Prise de vue analogique; épreuves à jet d'encre pigmentaire
Les trois Gorgones attiraient l’œil des hommes grâce à leurs tignasses de serpents dorés pour les pétrifier, Aphrodite enveloppait sa nudité dans ses boucles infinies, à la libération on tond les femmes qui ont abusé de leur séduction, les religieuses portent la coiffe, et aujourd'hui, pour nombre de musulmans, la portée sexuelle et intime de la chevelure justifie qu'elle ne soit dévoilée que dans l'intimité.
Isoler la chevelure n'est pas innocent.
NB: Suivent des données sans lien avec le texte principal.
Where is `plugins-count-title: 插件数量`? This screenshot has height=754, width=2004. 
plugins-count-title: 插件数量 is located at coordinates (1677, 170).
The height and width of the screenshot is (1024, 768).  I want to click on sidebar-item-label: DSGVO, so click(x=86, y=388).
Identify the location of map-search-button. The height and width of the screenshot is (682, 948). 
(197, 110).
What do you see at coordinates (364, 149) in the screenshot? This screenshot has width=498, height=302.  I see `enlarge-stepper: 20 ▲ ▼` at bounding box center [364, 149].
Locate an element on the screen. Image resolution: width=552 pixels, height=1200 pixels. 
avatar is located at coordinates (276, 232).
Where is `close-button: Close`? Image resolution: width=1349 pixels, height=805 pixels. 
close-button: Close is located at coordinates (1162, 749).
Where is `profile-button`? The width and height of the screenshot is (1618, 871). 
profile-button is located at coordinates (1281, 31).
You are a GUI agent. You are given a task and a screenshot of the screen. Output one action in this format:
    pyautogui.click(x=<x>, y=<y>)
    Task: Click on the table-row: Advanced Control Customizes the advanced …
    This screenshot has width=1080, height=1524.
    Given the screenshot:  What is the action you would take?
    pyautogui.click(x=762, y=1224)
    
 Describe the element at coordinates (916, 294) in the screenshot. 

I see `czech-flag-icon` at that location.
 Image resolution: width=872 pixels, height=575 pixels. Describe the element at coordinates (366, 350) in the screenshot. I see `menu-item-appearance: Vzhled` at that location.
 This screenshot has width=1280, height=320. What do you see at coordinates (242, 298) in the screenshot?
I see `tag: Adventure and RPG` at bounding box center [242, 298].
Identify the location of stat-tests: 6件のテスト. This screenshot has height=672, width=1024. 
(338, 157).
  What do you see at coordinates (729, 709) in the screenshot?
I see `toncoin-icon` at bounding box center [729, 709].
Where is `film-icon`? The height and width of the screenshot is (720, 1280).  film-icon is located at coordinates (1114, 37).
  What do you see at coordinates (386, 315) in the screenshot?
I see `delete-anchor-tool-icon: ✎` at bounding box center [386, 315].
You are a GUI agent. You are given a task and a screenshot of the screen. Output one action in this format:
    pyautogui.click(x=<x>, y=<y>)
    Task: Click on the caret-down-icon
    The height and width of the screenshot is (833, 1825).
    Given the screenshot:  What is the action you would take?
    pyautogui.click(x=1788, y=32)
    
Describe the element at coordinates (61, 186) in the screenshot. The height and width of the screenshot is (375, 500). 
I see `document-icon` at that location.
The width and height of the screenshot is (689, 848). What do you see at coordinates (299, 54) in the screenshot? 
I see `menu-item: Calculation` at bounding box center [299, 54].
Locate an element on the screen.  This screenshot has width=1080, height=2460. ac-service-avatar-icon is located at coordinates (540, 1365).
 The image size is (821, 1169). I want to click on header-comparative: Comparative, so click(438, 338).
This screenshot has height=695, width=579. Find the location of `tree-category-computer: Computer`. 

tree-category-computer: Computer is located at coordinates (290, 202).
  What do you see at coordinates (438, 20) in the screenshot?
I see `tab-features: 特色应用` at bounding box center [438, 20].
L’abstraction de tout autre attribut féminin pour ne garder que celui-ci fait appel à un imaginaire universel, symbole d'érotisme, de la mythologie aux contes populaires.
La première fois, ça n’était pas prémédité. Ma compagne avait posé pour moi; j’avais cherché dans ses yeux, sur ses mains, dans ses postures, les signes singuliers de sa sensualité. Et puis, comme elle m’offrait à voir son dos, j’ai détaché sa chevelure sur le velours blanc. J’y découvrais, au-delà des formes et des volumes, des strates emmêlées de son existence, une intimité jusque-là non dévoilée. Une vision de sa féminité qui lui échappait, un érotisme involontaire.
Par la suite, et pendant quinze années, j’ai pris l’habitude de demander à chacune de mes modèles de pouvoir photographier sa chevelure en préambule à la séance de pose. Rituel d’approche, rencontre plus mystérieuse qu’un échange de regards. Manière d’apprivoiser.
J’ai travaillé sur mes séries, et laissé chacune de ces photos en amorce de sa planche contact, où elle figurait comme une introduction hors sujet.
Longtemps ces chevelures sont demeurées des souvenirs perdus, une collection oubliée, dans lesquels j’avais enfouis fantasmes et rêveries, jusqu’au jour où, relisant «La chevelure» de Baudelaire, me vint le désir de les retrouver. Dans le désordre d’un premier montage intuitif, elles ont soudain pris une dimension sauvage.